### Problem description
Format the listing from the line holding "The image size is (310, 157)." through the line holding "pyautogui.click(x=206, y=18)", inclusive, as a two-column CSV with the columns task and answer: one row per task, each value in a single quoted field, with any line breaks replaced by spaces.

Items from a data source
* * * * * * * * *
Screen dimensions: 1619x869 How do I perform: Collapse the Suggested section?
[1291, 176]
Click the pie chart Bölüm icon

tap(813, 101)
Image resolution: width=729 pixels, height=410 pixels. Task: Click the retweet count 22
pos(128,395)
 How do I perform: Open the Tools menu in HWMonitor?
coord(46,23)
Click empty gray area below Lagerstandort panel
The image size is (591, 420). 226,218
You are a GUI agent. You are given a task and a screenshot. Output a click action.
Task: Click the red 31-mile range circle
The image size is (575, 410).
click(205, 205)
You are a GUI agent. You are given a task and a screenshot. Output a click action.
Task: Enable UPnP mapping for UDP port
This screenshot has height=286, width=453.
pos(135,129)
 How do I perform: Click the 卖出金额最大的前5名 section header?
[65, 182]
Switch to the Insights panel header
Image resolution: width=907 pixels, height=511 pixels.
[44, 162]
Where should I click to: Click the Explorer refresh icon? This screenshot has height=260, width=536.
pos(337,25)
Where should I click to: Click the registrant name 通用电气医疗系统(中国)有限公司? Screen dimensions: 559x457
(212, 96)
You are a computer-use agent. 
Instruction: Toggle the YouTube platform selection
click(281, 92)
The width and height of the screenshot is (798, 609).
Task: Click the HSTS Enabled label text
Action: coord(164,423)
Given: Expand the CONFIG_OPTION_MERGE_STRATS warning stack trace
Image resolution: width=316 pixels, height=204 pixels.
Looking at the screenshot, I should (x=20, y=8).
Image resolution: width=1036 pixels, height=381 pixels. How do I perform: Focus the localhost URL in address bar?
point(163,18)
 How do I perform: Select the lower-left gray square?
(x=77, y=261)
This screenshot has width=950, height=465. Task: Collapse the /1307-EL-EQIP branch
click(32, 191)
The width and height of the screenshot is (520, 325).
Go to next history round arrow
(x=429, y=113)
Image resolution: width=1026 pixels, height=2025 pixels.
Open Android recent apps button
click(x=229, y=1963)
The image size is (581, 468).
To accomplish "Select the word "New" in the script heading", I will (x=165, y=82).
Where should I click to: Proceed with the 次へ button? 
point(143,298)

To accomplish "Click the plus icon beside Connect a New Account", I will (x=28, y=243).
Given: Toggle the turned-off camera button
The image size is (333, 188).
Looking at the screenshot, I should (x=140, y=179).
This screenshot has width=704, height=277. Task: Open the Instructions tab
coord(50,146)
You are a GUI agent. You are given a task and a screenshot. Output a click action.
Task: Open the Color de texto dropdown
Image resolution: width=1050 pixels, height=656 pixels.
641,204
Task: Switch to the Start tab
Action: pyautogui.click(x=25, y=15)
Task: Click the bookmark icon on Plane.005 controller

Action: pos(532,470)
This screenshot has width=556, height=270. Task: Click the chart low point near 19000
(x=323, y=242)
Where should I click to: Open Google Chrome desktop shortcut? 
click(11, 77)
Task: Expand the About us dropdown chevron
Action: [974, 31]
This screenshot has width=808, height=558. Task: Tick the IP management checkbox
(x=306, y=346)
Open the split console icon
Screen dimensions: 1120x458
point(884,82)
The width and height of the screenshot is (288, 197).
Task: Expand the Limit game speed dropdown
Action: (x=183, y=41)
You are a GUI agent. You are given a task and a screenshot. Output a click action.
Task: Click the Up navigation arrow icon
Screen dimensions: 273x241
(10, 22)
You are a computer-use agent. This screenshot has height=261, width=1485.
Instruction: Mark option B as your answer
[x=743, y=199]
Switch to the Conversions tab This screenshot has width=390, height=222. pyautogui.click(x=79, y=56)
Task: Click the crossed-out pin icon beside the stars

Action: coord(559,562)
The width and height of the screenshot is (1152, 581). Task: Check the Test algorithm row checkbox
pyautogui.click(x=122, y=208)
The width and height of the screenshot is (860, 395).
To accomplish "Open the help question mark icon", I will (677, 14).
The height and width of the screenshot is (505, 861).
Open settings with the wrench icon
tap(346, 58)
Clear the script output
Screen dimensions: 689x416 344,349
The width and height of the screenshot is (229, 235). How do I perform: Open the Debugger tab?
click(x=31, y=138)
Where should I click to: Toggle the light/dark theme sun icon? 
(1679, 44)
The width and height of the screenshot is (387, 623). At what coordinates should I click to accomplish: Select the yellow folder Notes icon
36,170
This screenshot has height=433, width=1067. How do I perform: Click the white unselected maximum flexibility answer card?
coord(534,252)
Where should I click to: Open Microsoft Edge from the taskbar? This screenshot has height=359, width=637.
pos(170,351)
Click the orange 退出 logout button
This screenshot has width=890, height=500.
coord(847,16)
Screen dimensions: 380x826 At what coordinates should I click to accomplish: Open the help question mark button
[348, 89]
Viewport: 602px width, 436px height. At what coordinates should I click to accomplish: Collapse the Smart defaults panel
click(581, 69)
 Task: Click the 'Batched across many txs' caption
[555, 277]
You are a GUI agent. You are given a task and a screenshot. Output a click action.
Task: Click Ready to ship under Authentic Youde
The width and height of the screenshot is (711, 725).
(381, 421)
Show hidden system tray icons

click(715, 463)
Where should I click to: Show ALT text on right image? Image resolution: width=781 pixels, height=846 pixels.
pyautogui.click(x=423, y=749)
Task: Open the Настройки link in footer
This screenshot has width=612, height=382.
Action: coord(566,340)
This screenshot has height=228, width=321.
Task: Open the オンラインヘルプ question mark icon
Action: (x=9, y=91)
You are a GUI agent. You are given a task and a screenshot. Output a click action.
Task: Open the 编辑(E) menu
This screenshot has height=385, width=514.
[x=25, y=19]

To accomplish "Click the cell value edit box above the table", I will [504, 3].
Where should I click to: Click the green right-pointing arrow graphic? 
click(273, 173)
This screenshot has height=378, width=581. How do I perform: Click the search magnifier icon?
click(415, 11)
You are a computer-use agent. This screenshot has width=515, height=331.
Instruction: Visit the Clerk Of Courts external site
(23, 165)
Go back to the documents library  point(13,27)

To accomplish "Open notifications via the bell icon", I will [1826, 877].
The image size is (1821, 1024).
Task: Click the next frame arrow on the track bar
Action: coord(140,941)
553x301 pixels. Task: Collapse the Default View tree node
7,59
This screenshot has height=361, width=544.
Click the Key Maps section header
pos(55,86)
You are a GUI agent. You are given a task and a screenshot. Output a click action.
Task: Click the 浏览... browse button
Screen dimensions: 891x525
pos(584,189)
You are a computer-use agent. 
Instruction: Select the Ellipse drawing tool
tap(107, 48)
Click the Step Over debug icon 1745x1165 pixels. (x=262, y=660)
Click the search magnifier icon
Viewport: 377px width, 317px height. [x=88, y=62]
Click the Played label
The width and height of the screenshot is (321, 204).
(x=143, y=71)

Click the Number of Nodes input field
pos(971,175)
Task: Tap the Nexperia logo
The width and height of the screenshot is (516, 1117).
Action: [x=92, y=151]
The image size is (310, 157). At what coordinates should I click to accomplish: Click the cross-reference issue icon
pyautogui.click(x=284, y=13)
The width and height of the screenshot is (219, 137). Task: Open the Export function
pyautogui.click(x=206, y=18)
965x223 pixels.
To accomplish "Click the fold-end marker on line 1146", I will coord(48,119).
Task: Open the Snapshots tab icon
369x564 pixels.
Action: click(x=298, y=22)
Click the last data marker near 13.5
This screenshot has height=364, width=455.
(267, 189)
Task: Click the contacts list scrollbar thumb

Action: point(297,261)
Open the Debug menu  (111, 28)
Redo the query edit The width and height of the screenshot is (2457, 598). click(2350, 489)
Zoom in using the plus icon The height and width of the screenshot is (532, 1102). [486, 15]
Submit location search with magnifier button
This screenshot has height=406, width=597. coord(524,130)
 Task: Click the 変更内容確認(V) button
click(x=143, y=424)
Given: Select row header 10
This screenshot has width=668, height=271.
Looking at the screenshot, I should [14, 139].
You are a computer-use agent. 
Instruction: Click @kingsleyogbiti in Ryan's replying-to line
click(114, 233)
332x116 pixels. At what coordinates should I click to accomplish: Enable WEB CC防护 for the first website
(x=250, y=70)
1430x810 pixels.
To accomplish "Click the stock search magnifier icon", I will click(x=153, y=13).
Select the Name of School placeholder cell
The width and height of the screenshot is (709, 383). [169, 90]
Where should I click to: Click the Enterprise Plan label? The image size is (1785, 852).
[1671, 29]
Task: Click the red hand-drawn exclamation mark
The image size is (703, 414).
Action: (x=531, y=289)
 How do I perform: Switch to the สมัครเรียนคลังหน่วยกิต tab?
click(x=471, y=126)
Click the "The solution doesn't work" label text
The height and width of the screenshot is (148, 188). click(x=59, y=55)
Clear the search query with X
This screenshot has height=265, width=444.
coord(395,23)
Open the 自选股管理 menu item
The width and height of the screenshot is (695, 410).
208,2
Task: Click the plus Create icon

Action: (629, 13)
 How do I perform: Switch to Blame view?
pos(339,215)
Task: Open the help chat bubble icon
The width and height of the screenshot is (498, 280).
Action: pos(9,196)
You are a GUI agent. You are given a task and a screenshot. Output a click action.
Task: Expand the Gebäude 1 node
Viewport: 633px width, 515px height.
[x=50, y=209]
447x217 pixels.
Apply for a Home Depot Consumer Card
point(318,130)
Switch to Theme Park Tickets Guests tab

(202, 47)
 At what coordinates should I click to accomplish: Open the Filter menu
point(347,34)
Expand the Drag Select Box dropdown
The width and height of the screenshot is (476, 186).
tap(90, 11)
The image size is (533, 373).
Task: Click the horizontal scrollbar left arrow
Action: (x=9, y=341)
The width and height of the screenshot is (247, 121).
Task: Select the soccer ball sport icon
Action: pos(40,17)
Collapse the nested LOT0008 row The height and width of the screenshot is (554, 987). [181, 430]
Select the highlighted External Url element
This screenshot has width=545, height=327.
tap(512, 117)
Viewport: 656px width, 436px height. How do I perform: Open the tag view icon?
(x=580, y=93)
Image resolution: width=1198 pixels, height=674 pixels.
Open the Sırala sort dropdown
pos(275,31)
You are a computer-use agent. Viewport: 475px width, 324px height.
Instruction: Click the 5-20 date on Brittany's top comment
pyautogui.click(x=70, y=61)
* * * * * * * * *
### The solution
task,answer
"The image size is (310, 157). At what coordinates should I click to accomplish: Click the cross-reference issue icon","pyautogui.click(x=284, y=13)"
"The width and height of the screenshot is (219, 137). Task: Open the Export function","pyautogui.click(x=206, y=18)"